Up until this point, every time a security company wanted to release a new antivirus engine to protect against a new class of threat (e.g. Macro viruses) we had to ship a whole new version of the product. This meant that our customers would have to install a new version of the software to upgrade their protection, and retailers would have to replace their entire inventory with new yellow boxes each time our researchers wanted to address a new class of threat. In addition, because security companies had products for multiple platforms: Windows, Netware, DOS, etc., they’d usually ship one updated product per month, meaning that the DOS update might ship in January, the Windows update in March, and the Netware update in July. The same product would have different levels of protection on each platform, making administration a nightmare! This was extremely important because Symantec’s corporate customers were adamant that they wanted protection against the latest threats on all platforms at the same time, but equally adamant that they didn’t want to re-install new versions of their antivirus software once per month.

We started considering architectural alternatives to our antivirus engines in late 1995 and early 1996. Our challenge: How could we produce a platform-agnostic engine technology which could be updated as part of our standard fingerprint updates? How could we ship fundamental new enhancements to our antivirus scanning engines on a moment’s notice, rather than require multi-month, full product updates and retail inventory shuffles, not to mention angry customers? The result of our research was the NAVEX engine, or Norton AntiVirus EXtension technology.

NAVEX technology, shipped in 1996, enabled Symantec to rapidly ship entirely new scanning engines, across all supported platforms, to address entirely new threats. All customers needed to do to have the latest protection was click the LiveUpdate button in Norton AntiVirus, or use our corporate LiveUpdate Administrator technology to update thousands of enterprise desktops. To my knowledge, Symantec was the first security company to deploy such a modular engine architecture, and it took several years for our competitors to follow suit. Today, these modular engine designs are considered standard, and virtually every antivirus and antispyware product employs this architecture.
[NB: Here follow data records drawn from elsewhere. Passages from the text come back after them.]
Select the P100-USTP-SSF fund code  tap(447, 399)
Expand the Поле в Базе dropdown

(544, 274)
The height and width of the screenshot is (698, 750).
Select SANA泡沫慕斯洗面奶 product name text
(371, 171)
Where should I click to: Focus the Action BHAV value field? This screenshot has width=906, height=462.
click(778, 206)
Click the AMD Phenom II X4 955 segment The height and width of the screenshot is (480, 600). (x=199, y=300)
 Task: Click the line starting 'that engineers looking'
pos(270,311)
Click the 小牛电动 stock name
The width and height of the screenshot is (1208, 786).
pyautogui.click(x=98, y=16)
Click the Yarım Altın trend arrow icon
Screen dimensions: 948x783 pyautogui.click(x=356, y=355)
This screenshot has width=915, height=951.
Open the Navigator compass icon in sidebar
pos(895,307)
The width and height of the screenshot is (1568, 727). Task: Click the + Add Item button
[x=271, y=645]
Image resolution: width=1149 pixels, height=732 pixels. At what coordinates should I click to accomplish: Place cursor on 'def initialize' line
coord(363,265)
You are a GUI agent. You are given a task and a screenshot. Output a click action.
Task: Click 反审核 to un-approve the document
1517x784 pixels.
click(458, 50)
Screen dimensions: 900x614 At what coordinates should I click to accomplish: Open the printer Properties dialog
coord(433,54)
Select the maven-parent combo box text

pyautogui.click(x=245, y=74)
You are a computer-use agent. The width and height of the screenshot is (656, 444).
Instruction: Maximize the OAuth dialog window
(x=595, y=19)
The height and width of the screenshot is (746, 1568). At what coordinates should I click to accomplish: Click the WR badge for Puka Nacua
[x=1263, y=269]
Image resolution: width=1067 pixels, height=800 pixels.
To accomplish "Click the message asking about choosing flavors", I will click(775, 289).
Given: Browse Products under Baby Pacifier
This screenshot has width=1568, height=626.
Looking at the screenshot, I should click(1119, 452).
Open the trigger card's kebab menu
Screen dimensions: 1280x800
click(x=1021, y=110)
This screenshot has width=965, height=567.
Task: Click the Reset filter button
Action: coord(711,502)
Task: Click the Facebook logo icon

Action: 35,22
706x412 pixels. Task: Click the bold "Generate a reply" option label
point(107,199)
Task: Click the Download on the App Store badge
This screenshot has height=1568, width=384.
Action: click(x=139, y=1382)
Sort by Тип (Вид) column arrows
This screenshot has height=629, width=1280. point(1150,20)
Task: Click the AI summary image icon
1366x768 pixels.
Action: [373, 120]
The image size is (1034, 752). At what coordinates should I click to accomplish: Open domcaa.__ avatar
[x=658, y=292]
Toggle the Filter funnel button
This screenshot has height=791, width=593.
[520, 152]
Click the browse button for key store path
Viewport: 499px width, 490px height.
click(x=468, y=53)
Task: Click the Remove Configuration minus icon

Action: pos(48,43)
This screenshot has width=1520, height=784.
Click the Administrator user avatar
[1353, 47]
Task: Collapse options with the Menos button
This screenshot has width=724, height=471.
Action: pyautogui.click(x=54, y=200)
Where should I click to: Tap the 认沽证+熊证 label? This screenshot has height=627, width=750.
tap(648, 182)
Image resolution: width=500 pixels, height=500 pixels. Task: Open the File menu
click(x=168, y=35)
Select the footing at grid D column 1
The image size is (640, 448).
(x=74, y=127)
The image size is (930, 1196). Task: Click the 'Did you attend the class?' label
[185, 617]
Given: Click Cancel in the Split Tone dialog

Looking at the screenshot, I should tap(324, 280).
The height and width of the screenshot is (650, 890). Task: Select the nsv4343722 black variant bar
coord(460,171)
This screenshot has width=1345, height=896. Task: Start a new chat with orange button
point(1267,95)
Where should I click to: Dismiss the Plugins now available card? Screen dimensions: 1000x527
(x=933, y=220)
Well, hopefully this gives you some insight into the early days of antivirus engine development. As you can see, the 1990s posed some huge challenges to security companies and customers alike. On the other hand, these same challenges drove us to invent some of the most far-reaching and important innovations in the security field. Today, of course, our challenges are entirely different an in many ways much worse, but we’ll leave those for a separate blog entry.